Your goal :: The response must consist of all the records, retyped exactly.

Segment Start: Record excerpts

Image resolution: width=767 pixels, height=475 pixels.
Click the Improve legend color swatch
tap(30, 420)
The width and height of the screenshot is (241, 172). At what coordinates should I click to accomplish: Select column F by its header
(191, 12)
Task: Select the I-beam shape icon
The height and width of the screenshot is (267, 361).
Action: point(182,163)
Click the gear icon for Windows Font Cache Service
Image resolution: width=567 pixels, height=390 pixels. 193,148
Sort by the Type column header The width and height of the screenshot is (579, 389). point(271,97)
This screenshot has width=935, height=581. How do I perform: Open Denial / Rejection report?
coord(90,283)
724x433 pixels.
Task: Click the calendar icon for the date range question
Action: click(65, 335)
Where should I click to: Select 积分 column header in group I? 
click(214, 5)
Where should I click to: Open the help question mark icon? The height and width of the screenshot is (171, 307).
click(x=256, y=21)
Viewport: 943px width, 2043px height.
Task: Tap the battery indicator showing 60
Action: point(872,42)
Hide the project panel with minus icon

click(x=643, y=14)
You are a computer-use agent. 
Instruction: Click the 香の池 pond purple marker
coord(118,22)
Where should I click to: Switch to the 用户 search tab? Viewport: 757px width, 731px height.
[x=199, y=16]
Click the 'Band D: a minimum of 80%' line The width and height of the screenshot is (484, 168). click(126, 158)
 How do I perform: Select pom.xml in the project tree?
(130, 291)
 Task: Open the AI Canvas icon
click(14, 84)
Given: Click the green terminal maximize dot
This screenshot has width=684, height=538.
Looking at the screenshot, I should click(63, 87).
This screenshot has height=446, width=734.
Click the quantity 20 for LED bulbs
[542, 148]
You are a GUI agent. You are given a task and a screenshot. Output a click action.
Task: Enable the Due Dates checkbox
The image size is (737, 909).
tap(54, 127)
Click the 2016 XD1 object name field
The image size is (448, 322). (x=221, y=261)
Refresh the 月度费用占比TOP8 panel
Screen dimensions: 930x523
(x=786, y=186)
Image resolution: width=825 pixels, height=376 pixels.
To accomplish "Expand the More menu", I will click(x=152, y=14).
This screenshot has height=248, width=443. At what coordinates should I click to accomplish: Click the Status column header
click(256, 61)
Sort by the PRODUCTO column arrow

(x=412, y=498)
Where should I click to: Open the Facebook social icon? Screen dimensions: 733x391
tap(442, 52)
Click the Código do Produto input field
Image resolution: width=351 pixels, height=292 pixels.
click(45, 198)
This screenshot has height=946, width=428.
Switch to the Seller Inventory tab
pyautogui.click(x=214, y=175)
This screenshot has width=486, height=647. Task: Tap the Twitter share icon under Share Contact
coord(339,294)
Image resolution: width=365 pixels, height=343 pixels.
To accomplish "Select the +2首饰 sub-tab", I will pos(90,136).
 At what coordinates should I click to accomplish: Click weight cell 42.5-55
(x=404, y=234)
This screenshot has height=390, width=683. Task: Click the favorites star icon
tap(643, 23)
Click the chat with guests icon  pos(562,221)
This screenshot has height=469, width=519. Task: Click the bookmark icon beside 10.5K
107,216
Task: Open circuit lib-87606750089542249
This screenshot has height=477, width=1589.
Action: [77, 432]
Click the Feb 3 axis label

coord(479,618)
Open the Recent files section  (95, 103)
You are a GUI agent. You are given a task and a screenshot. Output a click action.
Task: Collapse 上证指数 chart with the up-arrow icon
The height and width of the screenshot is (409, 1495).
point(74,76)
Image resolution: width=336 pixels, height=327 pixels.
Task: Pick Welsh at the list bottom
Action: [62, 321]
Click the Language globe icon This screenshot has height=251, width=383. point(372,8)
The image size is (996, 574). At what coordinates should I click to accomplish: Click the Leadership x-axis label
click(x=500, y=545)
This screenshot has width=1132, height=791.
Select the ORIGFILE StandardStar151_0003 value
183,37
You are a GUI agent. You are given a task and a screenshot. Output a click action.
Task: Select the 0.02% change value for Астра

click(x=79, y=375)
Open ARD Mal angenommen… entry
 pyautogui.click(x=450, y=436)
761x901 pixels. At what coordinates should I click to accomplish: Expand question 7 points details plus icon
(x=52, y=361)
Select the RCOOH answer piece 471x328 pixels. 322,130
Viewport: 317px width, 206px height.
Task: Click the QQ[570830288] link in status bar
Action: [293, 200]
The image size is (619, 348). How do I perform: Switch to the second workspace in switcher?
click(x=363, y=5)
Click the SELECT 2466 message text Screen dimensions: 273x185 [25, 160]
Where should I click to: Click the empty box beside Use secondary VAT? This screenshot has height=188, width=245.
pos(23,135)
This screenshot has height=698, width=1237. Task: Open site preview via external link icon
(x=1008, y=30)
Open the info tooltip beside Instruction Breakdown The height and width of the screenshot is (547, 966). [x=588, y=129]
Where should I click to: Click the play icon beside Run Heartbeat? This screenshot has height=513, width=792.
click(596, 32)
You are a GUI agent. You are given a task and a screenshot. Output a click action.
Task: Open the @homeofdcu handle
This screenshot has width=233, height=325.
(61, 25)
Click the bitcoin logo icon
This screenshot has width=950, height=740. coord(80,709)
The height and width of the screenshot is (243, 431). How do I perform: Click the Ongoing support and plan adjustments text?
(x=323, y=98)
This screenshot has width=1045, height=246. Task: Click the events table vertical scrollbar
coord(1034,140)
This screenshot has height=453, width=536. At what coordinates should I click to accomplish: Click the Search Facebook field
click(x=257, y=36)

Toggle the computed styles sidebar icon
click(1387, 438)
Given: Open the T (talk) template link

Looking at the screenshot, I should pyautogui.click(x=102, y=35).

Segment End: Record excerpts

Solution for this problem ::
Image resolution: width=767 pixels, height=475 pixels.
Click the Improve legend color swatch
tap(30, 420)
The width and height of the screenshot is (241, 172). At what coordinates should I click to accomplish: Select column F by its header
(191, 12)
Task: Select the I-beam shape icon
The height and width of the screenshot is (267, 361).
Action: point(182,163)
Click the gear icon for Windows Font Cache Service
Image resolution: width=567 pixels, height=390 pixels. 193,148
Sort by the Type column header The width and height of the screenshot is (579, 389). point(271,97)
This screenshot has width=935, height=581. How do I perform: Open Denial / Rejection report?
coord(90,283)
724x433 pixels.
Task: Click the calendar icon for the date range question
Action: click(65, 335)
Where should I click to: Select 积分 column header in group I? 
click(214, 5)
Where should I click to: Open the help question mark icon? The height and width of the screenshot is (171, 307).
click(x=256, y=21)
Viewport: 943px width, 2043px height.
Task: Tap the battery indicator showing 60
Action: point(872,42)
Hide the project panel with minus icon

click(x=643, y=14)
You are a computer-use agent. 
Instruction: Click the 香の池 pond purple marker
coord(118,22)
Where should I click to: Switch to the 用户 search tab? Viewport: 757px width, 731px height.
[x=199, y=16]
Click the 'Band D: a minimum of 80%' line The width and height of the screenshot is (484, 168). click(126, 158)
 How do I perform: Select pom.xml in the project tree?
(130, 291)
 Task: Open the AI Canvas icon
click(14, 84)
Given: Click the green terminal maximize dot
This screenshot has width=684, height=538.
Looking at the screenshot, I should click(63, 87).
This screenshot has height=446, width=734.
Click the quantity 20 for LED bulbs
[542, 148]
You are a GUI agent. You are given a task and a screenshot. Output a click action.
Task: Enable the Due Dates checkbox
The image size is (737, 909).
tap(54, 127)
Click the 2016 XD1 object name field
The image size is (448, 322). (x=221, y=261)
Refresh the 月度费用占比TOP8 panel
Screen dimensions: 930x523
(x=786, y=186)
Image resolution: width=825 pixels, height=376 pixels.
To accomplish "Expand the More menu", I will click(x=152, y=14).
This screenshot has height=248, width=443. At what coordinates should I click to accomplish: Click the Status column header
click(256, 61)
Sort by the PRODUCTO column arrow

(x=412, y=498)
Where should I click to: Open the Facebook social icon? Screen dimensions: 733x391
tap(442, 52)
Click the Código do Produto input field
Image resolution: width=351 pixels, height=292 pixels.
click(45, 198)
This screenshot has height=946, width=428.
Switch to the Seller Inventory tab
pyautogui.click(x=214, y=175)
This screenshot has width=486, height=647. Task: Tap the Twitter share icon under Share Contact
coord(339,294)
Image resolution: width=365 pixels, height=343 pixels.
To accomplish "Select the +2首饰 sub-tab", I will pos(90,136).
 At what coordinates should I click to accomplish: Click weight cell 42.5-55
(x=404, y=234)
This screenshot has height=390, width=683. Task: Click the favorites star icon
tap(643, 23)
Click the chat with guests icon  pos(562,221)
This screenshot has height=469, width=519. Task: Click the bookmark icon beside 10.5K
107,216
Task: Open circuit lib-87606750089542249
This screenshot has height=477, width=1589.
Action: [77, 432]
Click the Feb 3 axis label

coord(479,618)
Open the Recent files section  (95, 103)
You are a GUI agent. You are given a task and a screenshot. Output a click action.
Task: Collapse 上证指数 chart with the up-arrow icon
The height and width of the screenshot is (409, 1495).
point(74,76)
Image resolution: width=336 pixels, height=327 pixels.
Task: Pick Welsh at the list bottom
Action: [62, 321]
Click the Language globe icon This screenshot has height=251, width=383. point(372,8)
The image size is (996, 574). At what coordinates should I click to accomplish: Click the Leadership x-axis label
click(x=500, y=545)
This screenshot has width=1132, height=791.
Select the ORIGFILE StandardStar151_0003 value
183,37
You are a GUI agent. You are given a task and a screenshot. Output a click action.
Task: Select the 0.02% change value for Астра

click(x=79, y=375)
Open ARD Mal angenommen… entry
 pyautogui.click(x=450, y=436)
761x901 pixels. At what coordinates should I click to accomplish: Expand question 7 points details plus icon
(x=52, y=361)
Select the RCOOH answer piece 471x328 pixels. 322,130
Viewport: 317px width, 206px height.
Task: Click the QQ[570830288] link in status bar
Action: [293, 200]
The image size is (619, 348). How do I perform: Switch to the second workspace in switcher?
click(x=363, y=5)
Click the SELECT 2466 message text Screen dimensions: 273x185 [25, 160]
Where should I click to: Click the empty box beside Use secondary VAT? This screenshot has height=188, width=245.
pos(23,135)
This screenshot has height=698, width=1237. Task: Open site preview via external link icon
(x=1008, y=30)
Open the info tooltip beside Instruction Breakdown The height and width of the screenshot is (547, 966). [x=588, y=129]
Where should I click to: Click the play icon beside Run Heartbeat? This screenshot has height=513, width=792.
click(596, 32)
You are a GUI agent. You are given a task and a screenshot. Output a click action.
Task: Open the @homeofdcu handle
This screenshot has width=233, height=325.
(61, 25)
Click the bitcoin logo icon
This screenshot has width=950, height=740. coord(80,709)
The height and width of the screenshot is (243, 431). How do I perform: Click the Ongoing support and plan adjustments text?
(x=323, y=98)
This screenshot has width=1045, height=246. Task: Click the events table vertical scrollbar
coord(1034,140)
This screenshot has height=453, width=536. At what coordinates should I click to accomplish: Click the Search Facebook field
click(x=257, y=36)

Toggle the computed styles sidebar icon
click(1387, 438)
Given: Open the T (talk) template link

Looking at the screenshot, I should pyautogui.click(x=102, y=35).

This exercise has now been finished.